SGA campaign marred by removed signs
The ETSU Student Government Association Election Commission has ruled that evidence connecting a ticket with two students who removed the opposing ticket's signs is inconclusive.
The election commission met to determine if there was enough evidence to connect the Kevin Carlson, Alicyn York and Ben Schaller ticket with the individuals responsible for removing the campaign materials of the Doretha Benn, Zack Sholes and Taylor Dunn ticket.
According to a police report, charges are pending for two students who were observed removing signs by the Department of Public Safety April 11.
One of the students told Public Safety Officer Rodney Williams that the person who "put her up to it" was Ben Schaller, who is running for the executive branch secretary for the KAB ticket, the police report said.

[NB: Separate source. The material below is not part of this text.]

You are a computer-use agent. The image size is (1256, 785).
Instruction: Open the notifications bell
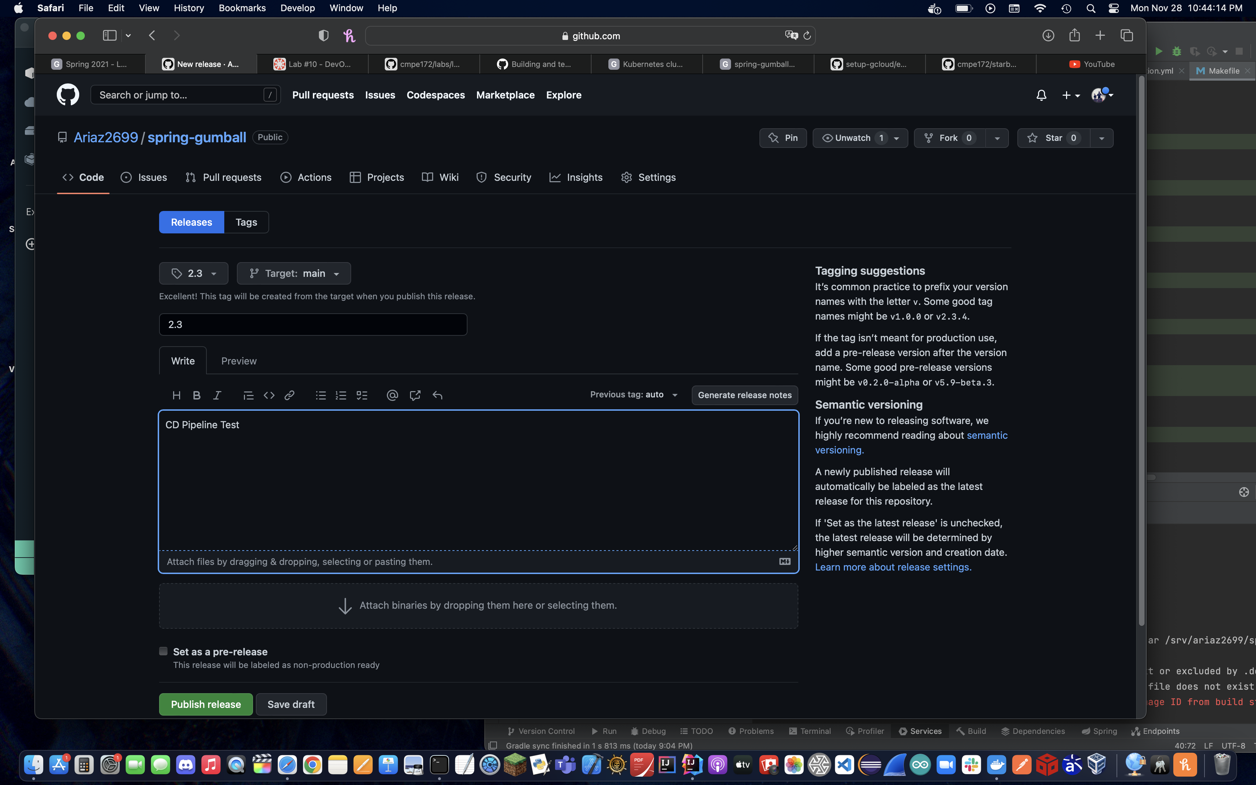pos(1041,95)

The election commission, however, found no proof that there was a connection between the KAB campaign and the student caught removing the sign.
"Due to the open investigation by campus police, we cannot enforce any punishment due to lack of evidence," a written statement documenting the ruling of the election committee read. "The individuals caught are not members of KAB's campaign volunteers so we cannot prove any affiliation with KAB, and the signs were returned so DZT will not be affected in their promotions."

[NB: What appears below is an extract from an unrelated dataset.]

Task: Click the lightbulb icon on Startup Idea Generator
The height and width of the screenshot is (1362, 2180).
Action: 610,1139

This investigation was ignited after two students were caught removing DZT signs in the Centennial Hall area of campus on the night of April 11.
The signs were returned to Doretha Benn, the presidential candidate for the DZT ticket, who was present on the scene.
A total of 13 signs were recovered, which Doretha said cost about $100.
After hearing the one student's claim of being affiliated with Schaller, Public Safety questioned Schaller, who denied any association with the sign removal.
"They were not officially affiliated nor endorsed by us," said Kevin Carlson, the presidential candidate for the KAB ticket.
Benn said that she was frustrated by the election commission's ruling in the matter of the removed signs.
"The election committee said evidence was inconclusive," Benn said. "They did absolutely nothing about it."
The fact that the DZT candidates paid for the campaign signs themselves added to her frustration.
"I am deeply saddened by it," Benn said. "It really hurts. We paid for this ourselves; it came right out of our pockets."
Schaller said that the suspects who removed the signs were people who used to live next door to him in his residence hall and were quite excited to learn that he was running for secretary of SGA.
"A lot of people were supporting us, but not on our commission," Schaller said.
"They were putting stickers on things that they weren't supposed to, they were obviously taking up signs, and wanting, I guess, in their twisted way to help. But they were never offered or asked to help on behalf of us."
KAB maintains that while these individuals may have removed the signs, they were not connected to their ticket.
"Those people pulled the signs; there's no question about that," Carlson said. "But they were in no way endorsed, affiliated or bribed by us.
"We had no connection to them, they chose of their own volition to engage in criminal activity that we did not endorse."
Carlson said that he actively worked with DZT after the incident to straighten out the ordeal.
"I was in contact with DZT the night this happened, and I encouraged them to press charges against the individuals involved to demonstrate that we do not stand for this," Carlson said. "We pushed for charges to be pressed against those individuals because we are not related to them. I think that this incident is telling because the other team chose to file what they knew and what we told them were false allegations in terms of our affiliation.
"We told the other ticket right off the bat that we do not endorse these people, and that we support legal action against them. So I think that our integrity has been demonstrated right from the very beginning, and we intend to maintain that."
Moving forward, both tickets agree on one thing: clean, above-board campaigns are a must for the future.
"We're still going to run a clean campaign," Benn said. "This is a setback; I didn't think anyone would stoop this low. We're going to keep doing what we've been doing, though; we're not going to fight fire with fire."
Carlson said that KAB is also dedicated to running a clean campaign, as well as working with DZT to prevent further incidents like this one.
"In terms of moving forward, I think that we intend to continue collaborating with DZT to ensure that this kind of thing does not happen again, and I think that we stand united as two tickets against criminal activity in this campaign," Carlson said.